- Portrayed by: Kerrie Taylor
- Duration: 1995–2000
- First appearance: Episode 1 23 October 1995
- Last appearance: Episode 405 24 January 2000
- Created by: Phil Redmond
- Introduced by: Phil Redmond

= Lucy Benson =

Fictional character from Hollyoaks

Lucy Benson is a fictional character from the British Channel 4 soap opera Hollyoaks, played by Kerrie Taylor. Taylor appeared from the first episode on 23 October 1995. Taylor later quit the role with the character leaving in January 2000 when she went travelling. The character's storylines included a heroin addiction. The character has been described as a "good daughter" type who changed becoming a "hopeless addict".

==Casting==
Taylor quit the role saying "I was scared to leave. I thought I might never work again, but the time was right". Taylor described her time on the serial as "happy" which made her decision to leave "hard". Taylor added that the Hollyoaks cast felt "like family". Taylor filmed her final scenes around Christmas 1999.

==Development==

===Characterisation===
Merle Brown of the Daily Record labelled Lucy "troubled". Taylor felt the character had "gone through everything" saying she had taken the character from "a good daughter character on a journey to hopeless addict and then to strength again". The character was also labelled "hopeless" and a "junkie" by the Daily Record.

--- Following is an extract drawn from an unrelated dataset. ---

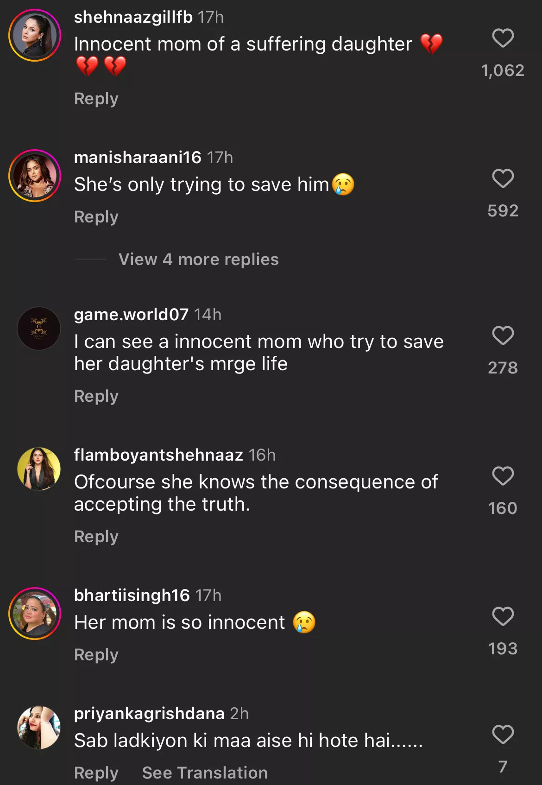Reply to priyankagrishdana's comment
The height and width of the screenshot is (785, 542).
click(96, 772)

The Daily Mirror labelled the character a "goody-two-shoes".

===Addiction===
Taylor commented on Lucy's heroin addiction, saying "it wasn't pleasant. I had this foundation I had to wear called Death Grey. Most foundations have girlie names, like Autumn Dew or Sunrise, but not this". Taylor commented on the storyline, saying "For 18 months, I'd go into work and play a heroin addict" which she found "challenging, but it did get to me after a while".

==Storylines==
Lucy was introduced as part of the Benson family. Lucy begins dating Rob Hawthorne (Warren De Rosa). Lucy is involved in an accident which kills Dermot Ashton (Lauren Beales). Lucy tells the police of Rob's part in Dermot's death. After Lucy and Kurt seek revenge Rob is thrown off a car park roof by his drug dealers. Rob begins a vendetta against the Bensons. Lucy begins a band with Carol Groves (Natalie Casey) and Bazil McCourtney (Toby Sawyer).

Lucy's younger brother Ollie (Paul Leyshon) is killed in a car crash. Lucy blames herself for the accident, as she encouraged Kurt to chase after him. Lucy found it difficult to get over Ollie’s death, and ended up turning to Rob for support. He offers Lucy some tranquillisers to get her through difficult times. Lucy becomes addicted and Rob decides to begin giving Lucy heroin. Lucy is put in a coma. Lucy's brother Kurt (Jeremy Edwards) confronts Rob, leaving him stranded in the Atlantic Ocean as revenge. Lucy awakes and finally weans herself off heroin. However, Rob returns claiming to have killed Kurt. He traps Lucy, Lewis Richardson (Ben Hull), Ruth Osborne (Terri Dwyer) and Tony Hutchinson (Nick Pickard) in a watertank where they nearly die. Rob tries to set fire to Rory Finnigan's (James Redmond) bus but is trapped inside, perishing in the fire.

Lucy decides that she wants to travel the world and Tony offers to go with her. As Tony became increasingly preoccupied with researching tropical diseases, Lucy began to realise that he really did not want to leave Hollyoaks and told him he should stay in Chester. As Lucy and Tony bid farewell at the airport, Tony promises Lucy that he would wait for her.

==Reception==
For her portrayal of Lucy, Taylor was nominated for Best Actress at the Inside Soap Awards of 1998. Taylor was then nominated for Best Dramatic Performance at the 1999 British Soap Awards. While expressing her disinterest, Merle Brown from the Daily Record did not welcome Lucy's drug habit being a heavily focused upon storyline. Charlie Catchpole of the Daily Mirror commented on the performances of soap actors giving his opinion on what they should be paid. On Taylor, he said she would be in his bottom paid soap stars saying she deserved £15,000, which if given to Lucy, she would use for "a new silver spoon for her nose. She's tried every drug bar aspirin". In 2018, writing about addiction storylines across British soap operas, Laura Morgan of Digital Spy listed Lucy's drug addiction storyline as one of the eight "darkest" addiction plots to be featured in a soap.